Mr. Yost said his office acted as a special prosecutor in the case, reviewing evidence, interviewing witnesses and presenting charges to a grand jury, which indicted Mr. Coy on Wednesday.
“The vast virtue of law enforcement is diminished by the very few bad actors among its ranks, and only by holding a bad actor accountable can that virtue be sustained,” Mr. Yost said at a news conference. “Here’s what I mean in plain English: same rules for everybody.”
The dereliction of duty charges, Mr. Yost said, stem from the fact that Mr. Coy did not activate his body camera until after the shooting and that he failed to tell the other officer on the scene that he saw Mr. Hill as a threat.

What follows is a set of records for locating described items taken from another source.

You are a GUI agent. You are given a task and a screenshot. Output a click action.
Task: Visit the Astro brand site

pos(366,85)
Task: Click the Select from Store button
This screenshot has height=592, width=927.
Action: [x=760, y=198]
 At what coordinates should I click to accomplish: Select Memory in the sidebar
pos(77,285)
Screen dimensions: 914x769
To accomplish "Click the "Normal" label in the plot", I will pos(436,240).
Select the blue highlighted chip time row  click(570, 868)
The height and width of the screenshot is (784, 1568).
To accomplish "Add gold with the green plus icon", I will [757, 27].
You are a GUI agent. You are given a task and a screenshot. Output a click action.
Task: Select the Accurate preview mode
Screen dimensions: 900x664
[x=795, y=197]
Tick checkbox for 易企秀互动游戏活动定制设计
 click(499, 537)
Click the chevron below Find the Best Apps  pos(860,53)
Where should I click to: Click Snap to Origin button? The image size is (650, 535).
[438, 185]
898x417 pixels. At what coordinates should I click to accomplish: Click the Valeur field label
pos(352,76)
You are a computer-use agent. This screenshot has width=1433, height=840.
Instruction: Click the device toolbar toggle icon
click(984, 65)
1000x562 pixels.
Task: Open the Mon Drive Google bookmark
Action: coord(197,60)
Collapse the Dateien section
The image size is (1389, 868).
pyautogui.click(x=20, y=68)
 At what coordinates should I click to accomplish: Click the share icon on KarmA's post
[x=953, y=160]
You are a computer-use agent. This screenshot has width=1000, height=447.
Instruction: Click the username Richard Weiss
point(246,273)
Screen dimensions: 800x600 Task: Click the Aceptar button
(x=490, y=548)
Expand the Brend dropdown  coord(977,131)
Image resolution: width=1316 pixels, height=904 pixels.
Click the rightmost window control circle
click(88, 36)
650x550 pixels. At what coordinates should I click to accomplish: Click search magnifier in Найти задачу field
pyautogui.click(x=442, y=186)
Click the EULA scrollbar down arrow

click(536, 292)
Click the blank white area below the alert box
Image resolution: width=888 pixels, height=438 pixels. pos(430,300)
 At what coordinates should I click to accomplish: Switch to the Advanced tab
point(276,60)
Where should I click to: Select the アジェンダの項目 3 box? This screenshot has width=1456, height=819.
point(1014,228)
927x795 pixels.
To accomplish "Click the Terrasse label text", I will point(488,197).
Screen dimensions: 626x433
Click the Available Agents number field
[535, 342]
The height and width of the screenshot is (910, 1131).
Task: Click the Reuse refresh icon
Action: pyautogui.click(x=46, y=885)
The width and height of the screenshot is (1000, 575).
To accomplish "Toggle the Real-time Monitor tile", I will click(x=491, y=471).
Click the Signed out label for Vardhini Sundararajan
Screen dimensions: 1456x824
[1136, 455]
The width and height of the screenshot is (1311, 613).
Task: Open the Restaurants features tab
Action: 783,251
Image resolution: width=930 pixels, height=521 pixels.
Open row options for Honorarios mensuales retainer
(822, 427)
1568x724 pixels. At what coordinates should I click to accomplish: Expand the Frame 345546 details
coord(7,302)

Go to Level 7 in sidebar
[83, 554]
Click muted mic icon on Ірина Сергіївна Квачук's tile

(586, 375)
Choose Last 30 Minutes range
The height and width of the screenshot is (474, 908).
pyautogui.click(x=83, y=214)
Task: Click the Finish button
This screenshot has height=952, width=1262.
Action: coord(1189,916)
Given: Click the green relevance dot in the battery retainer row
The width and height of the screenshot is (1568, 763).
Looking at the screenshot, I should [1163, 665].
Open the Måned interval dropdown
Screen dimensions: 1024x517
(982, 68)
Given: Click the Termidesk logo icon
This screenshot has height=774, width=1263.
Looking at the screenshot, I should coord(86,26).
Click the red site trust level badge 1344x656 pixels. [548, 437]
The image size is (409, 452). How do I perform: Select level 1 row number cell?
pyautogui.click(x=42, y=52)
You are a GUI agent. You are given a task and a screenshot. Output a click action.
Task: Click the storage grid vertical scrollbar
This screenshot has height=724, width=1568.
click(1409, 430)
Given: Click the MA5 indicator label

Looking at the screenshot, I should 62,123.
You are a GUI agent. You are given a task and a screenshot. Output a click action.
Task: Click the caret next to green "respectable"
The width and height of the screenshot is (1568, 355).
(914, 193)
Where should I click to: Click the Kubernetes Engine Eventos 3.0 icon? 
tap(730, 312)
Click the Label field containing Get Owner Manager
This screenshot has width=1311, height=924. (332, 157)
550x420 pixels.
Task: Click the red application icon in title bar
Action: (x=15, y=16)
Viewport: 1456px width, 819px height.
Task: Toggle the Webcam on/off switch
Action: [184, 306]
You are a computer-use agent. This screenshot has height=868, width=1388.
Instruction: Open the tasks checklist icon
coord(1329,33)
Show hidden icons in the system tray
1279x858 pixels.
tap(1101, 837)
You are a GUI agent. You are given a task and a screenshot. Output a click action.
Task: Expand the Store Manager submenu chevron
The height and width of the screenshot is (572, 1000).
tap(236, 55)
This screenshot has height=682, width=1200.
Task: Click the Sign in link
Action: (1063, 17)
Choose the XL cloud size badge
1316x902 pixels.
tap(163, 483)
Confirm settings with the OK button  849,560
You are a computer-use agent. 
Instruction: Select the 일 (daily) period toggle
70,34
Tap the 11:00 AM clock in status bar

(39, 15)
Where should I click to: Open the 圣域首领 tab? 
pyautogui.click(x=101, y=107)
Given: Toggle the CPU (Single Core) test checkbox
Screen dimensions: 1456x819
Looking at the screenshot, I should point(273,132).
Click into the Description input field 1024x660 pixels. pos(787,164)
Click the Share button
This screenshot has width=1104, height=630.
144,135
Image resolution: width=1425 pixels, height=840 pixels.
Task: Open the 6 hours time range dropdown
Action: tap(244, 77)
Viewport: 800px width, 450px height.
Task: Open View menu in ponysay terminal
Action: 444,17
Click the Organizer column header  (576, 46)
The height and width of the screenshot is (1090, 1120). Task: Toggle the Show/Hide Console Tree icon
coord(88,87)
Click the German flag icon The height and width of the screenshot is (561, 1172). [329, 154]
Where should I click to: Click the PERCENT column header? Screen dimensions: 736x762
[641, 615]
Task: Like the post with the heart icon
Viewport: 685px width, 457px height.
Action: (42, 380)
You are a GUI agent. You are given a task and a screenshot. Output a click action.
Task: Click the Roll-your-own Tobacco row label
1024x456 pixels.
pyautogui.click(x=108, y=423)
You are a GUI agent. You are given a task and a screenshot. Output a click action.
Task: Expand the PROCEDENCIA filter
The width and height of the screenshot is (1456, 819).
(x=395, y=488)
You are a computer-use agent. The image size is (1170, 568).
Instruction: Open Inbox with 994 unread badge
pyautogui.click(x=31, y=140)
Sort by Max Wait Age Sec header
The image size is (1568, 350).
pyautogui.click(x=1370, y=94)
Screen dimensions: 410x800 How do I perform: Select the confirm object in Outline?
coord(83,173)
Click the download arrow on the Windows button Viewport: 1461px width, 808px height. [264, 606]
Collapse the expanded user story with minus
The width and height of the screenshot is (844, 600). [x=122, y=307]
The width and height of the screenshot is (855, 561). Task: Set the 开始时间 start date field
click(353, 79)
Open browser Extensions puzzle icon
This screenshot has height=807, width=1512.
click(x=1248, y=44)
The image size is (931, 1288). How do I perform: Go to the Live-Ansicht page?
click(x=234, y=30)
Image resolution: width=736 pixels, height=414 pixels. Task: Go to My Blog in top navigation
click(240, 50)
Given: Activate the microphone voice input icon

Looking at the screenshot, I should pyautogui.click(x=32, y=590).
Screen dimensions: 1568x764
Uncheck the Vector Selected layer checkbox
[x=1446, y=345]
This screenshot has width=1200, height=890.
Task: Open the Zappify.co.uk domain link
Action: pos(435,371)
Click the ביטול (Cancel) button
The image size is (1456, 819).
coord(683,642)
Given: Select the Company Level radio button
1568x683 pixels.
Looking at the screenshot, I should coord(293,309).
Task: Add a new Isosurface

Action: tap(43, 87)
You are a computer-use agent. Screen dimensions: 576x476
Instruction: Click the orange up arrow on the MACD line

The shooting was captured on video, however, because the body camera that Mr. Coy wore was equipped with a feature that captures the 60 seconds immediately before the camera is turned on. The camera did not capture audio during that initial minute, so any verbal exchange before the gunfire was not recorded.
“Truth is the best friend of justice, and the grand jury here found the truth,” Mr. Yost said. “Andre Hill should not be dead.”
Mayor Andrew Ginther of Columbus, who demoted the city’s police chief last week, thanked the grand jury for its service. “The indictment does not lessen the pain of his tragic death for Mr. Hill’s loved ones, but it is a step towards justice,” he wrote on Twitter.
Mr. Coy’s lawyer, Mark Collins, said that he had expected an indictment because of “the low threshold of probable cause,” but that the specific charges were surprising. He said the evidence would show that Mr. Coy was justified in his use of force and that the former officer believed that Mr. Hill was holding a silver revolver in his hand.
“Police officers have to make these split-second decisions, and they can be mistaken,” Mr. Collins said. “If they are mistaken, as long as there’s an honest belief and that mistake is reasonable, the action is justified.”
Mr. Coy will appear at a bail hearing on Thursday. He gave a written statement to the grand jury and a two-hour interview to the attorney general’s Bureau of Criminal Investigation.
The body camera footage of the shooting shows Mr. Coy and one other officer responding to a call about a suspicious S.U.V. parked in a residential area. As they approach a garage and shine a flashlight inside, Mr. Hill walks slowly toward them with what appears to be a cellphone in one hand. Within seconds, Mr. Coy opens fire and Mr. Hill falls to the ground.
Almost as soon as the shooting ends, the audio kicks in. Mr. Coy can be heard telling Mr. Hill to put his hands by his side and roll onto his stomach. The wounded man groans as Mr. Coy pats him down, saying, “Don’t move, dude.”
Based on the body camera footage, it is unclear how long officers waited before they provided first aid, but some officers are seen attending to Mr. Hill about six minutes after he was shot.
No weapon was recovered at the scene.